The Daily Telegraph

How John Bradburne’s life of failure succeeded

- Christophe­r howse

It depends how you tell the story. John Bradburne fought a brave war in Burma in his early twenties and found it impossible to settle down afterwards.

The son of an Anglican clergyman, he had always been eccentric, not only climbing trees in adulthood but staying up them for hours, singing and playing the recorder. He tried joining a Benedictin­e monastery, and even the tough life of the Carthusian­s. He wanted solitude to talk to God and write reams of often autobiogra­phical poetry.

He lived in attics, huts, a hen run. He spent three or four years as caretaker of the house in Hertfordsh­ire that RH Benson had given to the Archbishop of Westminste­r. But Bradburne couldn’t see eye to eye with administra­tors and always moved on or escaped.

If he was good at anything it was living on nothing and travelling about without plans or visas – to Rome, Jerusalem, Libya. He hoped he might have a part in bringing the Jewish people to Christiani­ty, but came to realise that such a mission was not to be his. He was reconciled to being a failure.

He would have left a fading memory of charming eccentrici­ty had not his quest for prayer in solitude taken him to Africa, to what is now Zimbabwe. There he found a task that he felt unable to run away from, although it daunted him. From 1969, he shared the life of lepers in a colony at Mtemwa.

When he first met them, Bradburne found that the men and women with leprosy had not only been neglected, so that they had untreated sores and curling, uncut nails, but that they were systematic­ally regarded as less than human, being made to hide their heads in bags if a visitor came.

Though useless at paperwork, he could give time. He salved their wounds, drank with them, prayed with them and slept in a hut like theirs, happy when a swarm of bees arrived, distraught when a tame eagle flew away and died entangled in a tree. In 1973, he clashed with administra­tors who actually wanted to cut the lepers’ meagre rations. He was barred from the colony but set up a tent on a hill nearby. The clergy who knew his worth appointed him to bring the Eucharist to the lepers, and so he had to be admitted to perform his task.

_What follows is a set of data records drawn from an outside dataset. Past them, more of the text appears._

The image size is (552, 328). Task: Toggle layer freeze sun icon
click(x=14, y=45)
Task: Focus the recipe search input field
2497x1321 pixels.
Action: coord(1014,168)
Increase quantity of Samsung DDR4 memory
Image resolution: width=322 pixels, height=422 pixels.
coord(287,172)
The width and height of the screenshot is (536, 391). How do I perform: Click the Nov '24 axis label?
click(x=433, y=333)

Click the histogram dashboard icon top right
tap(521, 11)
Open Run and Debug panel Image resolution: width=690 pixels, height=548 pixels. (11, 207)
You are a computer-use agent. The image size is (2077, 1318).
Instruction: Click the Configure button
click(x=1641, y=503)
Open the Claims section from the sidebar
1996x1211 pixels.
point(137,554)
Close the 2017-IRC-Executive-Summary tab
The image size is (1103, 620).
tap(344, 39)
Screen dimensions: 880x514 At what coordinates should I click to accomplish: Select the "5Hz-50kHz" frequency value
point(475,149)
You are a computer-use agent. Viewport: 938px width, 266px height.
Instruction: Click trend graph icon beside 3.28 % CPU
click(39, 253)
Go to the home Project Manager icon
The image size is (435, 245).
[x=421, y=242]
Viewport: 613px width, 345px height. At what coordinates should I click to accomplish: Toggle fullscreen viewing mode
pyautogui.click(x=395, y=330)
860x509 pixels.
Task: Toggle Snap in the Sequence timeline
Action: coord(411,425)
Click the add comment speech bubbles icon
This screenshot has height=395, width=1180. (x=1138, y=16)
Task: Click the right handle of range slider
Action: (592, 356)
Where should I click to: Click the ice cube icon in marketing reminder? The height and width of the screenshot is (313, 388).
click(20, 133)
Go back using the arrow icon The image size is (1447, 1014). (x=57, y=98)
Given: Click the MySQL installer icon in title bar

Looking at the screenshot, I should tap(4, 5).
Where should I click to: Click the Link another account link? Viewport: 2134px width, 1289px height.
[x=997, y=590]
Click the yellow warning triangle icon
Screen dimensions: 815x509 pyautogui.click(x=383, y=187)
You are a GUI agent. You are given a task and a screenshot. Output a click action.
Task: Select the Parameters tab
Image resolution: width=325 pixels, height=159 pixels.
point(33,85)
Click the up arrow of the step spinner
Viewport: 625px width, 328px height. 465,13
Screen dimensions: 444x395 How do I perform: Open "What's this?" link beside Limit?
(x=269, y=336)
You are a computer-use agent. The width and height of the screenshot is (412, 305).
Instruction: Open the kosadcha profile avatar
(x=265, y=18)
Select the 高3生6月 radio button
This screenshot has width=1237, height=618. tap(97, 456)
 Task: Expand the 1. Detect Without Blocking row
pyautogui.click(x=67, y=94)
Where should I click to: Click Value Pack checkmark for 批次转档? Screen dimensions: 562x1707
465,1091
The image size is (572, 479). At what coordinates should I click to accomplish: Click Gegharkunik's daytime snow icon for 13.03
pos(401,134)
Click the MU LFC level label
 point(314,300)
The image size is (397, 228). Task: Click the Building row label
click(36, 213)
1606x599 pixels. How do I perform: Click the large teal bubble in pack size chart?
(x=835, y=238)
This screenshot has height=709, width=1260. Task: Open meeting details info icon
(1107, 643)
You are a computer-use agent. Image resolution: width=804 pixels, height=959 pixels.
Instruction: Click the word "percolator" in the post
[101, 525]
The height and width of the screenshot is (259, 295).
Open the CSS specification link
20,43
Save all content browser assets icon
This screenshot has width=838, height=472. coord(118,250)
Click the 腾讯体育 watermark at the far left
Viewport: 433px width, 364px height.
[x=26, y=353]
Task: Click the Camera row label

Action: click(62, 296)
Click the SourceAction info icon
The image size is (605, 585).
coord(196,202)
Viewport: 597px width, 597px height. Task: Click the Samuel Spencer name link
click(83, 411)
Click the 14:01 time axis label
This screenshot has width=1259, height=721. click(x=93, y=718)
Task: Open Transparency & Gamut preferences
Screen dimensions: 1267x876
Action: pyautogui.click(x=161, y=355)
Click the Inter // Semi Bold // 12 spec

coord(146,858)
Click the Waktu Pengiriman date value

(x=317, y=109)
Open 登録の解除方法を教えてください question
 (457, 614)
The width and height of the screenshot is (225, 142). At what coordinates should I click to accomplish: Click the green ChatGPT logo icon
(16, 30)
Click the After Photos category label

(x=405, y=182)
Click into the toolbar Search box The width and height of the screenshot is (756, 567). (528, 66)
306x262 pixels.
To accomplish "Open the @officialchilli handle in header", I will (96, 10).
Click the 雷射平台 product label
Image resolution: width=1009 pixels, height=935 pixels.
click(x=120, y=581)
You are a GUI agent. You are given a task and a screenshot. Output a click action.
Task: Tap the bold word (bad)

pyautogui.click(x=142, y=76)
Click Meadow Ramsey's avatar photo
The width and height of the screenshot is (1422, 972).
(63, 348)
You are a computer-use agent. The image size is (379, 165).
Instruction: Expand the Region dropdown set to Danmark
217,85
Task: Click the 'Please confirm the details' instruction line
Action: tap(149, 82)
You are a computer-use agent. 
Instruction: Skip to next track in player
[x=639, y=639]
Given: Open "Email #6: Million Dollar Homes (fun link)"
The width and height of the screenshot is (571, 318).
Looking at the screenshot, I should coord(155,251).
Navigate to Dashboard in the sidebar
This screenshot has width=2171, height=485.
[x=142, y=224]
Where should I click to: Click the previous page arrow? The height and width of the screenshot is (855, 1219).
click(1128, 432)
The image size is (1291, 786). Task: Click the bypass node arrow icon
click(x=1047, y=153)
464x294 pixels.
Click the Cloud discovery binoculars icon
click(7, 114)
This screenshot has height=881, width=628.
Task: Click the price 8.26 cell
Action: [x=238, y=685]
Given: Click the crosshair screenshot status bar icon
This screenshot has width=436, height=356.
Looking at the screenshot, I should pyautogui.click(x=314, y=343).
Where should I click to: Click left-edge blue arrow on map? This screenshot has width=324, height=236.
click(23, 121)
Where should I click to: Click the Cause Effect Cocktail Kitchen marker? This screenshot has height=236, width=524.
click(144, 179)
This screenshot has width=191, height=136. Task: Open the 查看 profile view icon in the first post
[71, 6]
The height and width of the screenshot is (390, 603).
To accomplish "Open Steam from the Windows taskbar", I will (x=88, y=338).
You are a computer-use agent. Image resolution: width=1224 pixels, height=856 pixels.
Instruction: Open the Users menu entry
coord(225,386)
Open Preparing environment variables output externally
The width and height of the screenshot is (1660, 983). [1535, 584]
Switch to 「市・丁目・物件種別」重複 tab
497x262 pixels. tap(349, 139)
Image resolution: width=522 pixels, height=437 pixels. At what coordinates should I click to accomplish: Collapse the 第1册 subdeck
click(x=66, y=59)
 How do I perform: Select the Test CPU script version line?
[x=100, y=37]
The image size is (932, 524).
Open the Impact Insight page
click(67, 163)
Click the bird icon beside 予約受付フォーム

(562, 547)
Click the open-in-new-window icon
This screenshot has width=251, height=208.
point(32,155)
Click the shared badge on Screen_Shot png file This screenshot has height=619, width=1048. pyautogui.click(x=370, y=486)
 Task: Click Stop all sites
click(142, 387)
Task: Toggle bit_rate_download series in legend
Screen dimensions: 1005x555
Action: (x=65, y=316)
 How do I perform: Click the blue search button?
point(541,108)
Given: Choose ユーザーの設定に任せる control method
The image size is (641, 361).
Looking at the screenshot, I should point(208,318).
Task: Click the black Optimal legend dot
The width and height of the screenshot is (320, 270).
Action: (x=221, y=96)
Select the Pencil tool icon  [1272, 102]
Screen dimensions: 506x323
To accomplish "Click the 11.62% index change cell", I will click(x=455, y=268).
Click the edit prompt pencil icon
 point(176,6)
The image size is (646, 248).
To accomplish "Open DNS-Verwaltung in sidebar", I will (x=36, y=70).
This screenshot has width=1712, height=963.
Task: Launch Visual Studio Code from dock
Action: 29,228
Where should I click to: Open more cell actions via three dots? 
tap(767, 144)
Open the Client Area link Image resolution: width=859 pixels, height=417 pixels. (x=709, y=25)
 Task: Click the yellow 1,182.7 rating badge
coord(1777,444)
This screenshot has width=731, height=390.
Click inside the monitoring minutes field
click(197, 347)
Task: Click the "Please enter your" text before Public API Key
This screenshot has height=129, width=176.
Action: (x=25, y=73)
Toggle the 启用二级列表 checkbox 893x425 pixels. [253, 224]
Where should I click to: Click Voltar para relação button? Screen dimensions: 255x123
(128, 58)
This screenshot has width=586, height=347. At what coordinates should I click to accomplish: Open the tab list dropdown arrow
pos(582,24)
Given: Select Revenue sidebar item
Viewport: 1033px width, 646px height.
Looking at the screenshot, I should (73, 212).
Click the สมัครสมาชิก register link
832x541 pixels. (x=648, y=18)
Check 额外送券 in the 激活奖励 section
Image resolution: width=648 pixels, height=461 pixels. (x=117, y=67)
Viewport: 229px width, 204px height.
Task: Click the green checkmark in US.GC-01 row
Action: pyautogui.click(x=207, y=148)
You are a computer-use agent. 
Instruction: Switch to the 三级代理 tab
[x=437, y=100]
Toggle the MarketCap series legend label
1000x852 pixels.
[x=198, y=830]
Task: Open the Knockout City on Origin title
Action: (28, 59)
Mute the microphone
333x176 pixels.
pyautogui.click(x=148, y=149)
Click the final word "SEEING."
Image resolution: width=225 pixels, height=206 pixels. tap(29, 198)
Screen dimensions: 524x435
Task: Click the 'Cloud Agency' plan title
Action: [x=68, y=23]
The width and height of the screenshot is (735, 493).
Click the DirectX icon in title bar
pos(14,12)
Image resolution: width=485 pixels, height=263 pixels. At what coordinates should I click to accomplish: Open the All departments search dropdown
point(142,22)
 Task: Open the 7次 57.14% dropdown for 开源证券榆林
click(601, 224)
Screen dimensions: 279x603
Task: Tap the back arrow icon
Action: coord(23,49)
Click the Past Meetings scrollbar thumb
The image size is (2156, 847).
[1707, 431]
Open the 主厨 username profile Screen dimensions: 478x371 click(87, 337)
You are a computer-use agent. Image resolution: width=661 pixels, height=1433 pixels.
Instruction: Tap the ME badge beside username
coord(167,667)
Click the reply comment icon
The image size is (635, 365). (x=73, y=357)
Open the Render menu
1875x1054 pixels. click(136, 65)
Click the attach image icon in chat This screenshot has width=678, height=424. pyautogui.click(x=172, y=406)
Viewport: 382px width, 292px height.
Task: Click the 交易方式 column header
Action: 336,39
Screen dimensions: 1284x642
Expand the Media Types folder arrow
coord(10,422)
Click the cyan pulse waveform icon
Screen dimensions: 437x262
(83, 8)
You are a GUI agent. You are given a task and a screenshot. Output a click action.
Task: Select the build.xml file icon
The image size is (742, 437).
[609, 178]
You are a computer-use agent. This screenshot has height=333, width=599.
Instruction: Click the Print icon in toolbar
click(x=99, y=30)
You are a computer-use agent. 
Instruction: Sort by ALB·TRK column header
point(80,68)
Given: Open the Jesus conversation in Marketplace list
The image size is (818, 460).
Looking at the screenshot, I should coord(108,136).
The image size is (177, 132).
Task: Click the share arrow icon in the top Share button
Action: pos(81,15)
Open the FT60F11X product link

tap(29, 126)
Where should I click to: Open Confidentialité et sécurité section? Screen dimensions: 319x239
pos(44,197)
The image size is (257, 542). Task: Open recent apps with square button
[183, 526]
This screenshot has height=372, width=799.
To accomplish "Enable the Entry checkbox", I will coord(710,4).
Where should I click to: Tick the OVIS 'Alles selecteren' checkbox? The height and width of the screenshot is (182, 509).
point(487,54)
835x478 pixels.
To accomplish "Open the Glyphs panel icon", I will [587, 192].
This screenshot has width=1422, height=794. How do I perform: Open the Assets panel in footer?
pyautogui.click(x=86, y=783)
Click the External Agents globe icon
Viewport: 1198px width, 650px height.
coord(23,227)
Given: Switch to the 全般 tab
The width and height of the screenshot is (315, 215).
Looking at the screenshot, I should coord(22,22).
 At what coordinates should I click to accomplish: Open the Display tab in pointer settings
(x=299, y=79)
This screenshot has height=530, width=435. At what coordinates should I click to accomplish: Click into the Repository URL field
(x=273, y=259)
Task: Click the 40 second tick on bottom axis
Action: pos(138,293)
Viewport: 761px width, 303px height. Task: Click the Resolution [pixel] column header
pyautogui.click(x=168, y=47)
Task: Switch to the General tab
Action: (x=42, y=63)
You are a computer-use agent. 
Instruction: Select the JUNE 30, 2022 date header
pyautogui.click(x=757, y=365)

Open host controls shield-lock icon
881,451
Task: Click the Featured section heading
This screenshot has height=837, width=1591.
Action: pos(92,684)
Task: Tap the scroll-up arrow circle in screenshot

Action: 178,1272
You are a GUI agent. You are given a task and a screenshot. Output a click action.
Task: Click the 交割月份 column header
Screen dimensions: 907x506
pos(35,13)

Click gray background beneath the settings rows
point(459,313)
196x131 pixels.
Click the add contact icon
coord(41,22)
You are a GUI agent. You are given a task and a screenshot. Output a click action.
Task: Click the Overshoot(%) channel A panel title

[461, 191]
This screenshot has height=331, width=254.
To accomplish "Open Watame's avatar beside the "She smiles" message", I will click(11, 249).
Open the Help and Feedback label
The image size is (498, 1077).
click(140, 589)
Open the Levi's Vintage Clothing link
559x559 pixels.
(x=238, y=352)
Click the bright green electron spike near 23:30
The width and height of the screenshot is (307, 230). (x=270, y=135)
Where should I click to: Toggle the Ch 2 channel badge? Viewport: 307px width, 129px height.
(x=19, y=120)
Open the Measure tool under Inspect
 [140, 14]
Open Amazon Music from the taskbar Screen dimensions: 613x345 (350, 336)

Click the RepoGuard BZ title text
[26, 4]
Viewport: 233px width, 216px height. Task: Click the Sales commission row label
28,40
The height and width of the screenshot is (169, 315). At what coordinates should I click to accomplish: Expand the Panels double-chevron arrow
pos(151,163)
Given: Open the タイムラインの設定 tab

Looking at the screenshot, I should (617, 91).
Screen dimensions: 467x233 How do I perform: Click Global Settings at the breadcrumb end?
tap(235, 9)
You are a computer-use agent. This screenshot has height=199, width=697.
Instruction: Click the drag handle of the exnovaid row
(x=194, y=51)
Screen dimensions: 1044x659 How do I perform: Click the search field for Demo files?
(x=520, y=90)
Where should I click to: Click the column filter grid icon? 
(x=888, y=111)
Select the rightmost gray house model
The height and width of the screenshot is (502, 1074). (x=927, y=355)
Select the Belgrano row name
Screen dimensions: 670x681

Even when things were tranquil at Mtemwa, Zimbabwe was in a crisis of guerrilla war. It doesn’t really matter who did it, but jealous local cattle farmers and a group of young guerrillas were behind the abduction of Bradburne in September 1979.

Suddenly, the perspectiv­e changes. All his life led up to this. The binding of Bradburne’s hands, a forced march, his mockery by night and an unsatisfac­tory guerrilla trial, in which it was recognised he was a good man who had helped Africans, all suggest the last hours of the life of Christ. It often happens. I’d say it always happens that Christians share in the passion and death of Christ when they come to die.

In John Bradburne’s case, he rejected an offer to abandon the lepers and flee to a neighbouri­ng country. After kneeling to pray he was gunned down in the back with a Kalashniko­v on a remote roadside. His martyrdom was obvious. From that viewpoint it mattered not at all that he had never settled, never achieved anything.

Now his story is told in detail by Didier Rance’s John Bradburne: The Vagabond of God (excellentl­y translated by David Crystal, the linguistic­ian, who has edited his huge volume of poetry).

It left me with no doubt that John Bradburne was a saint.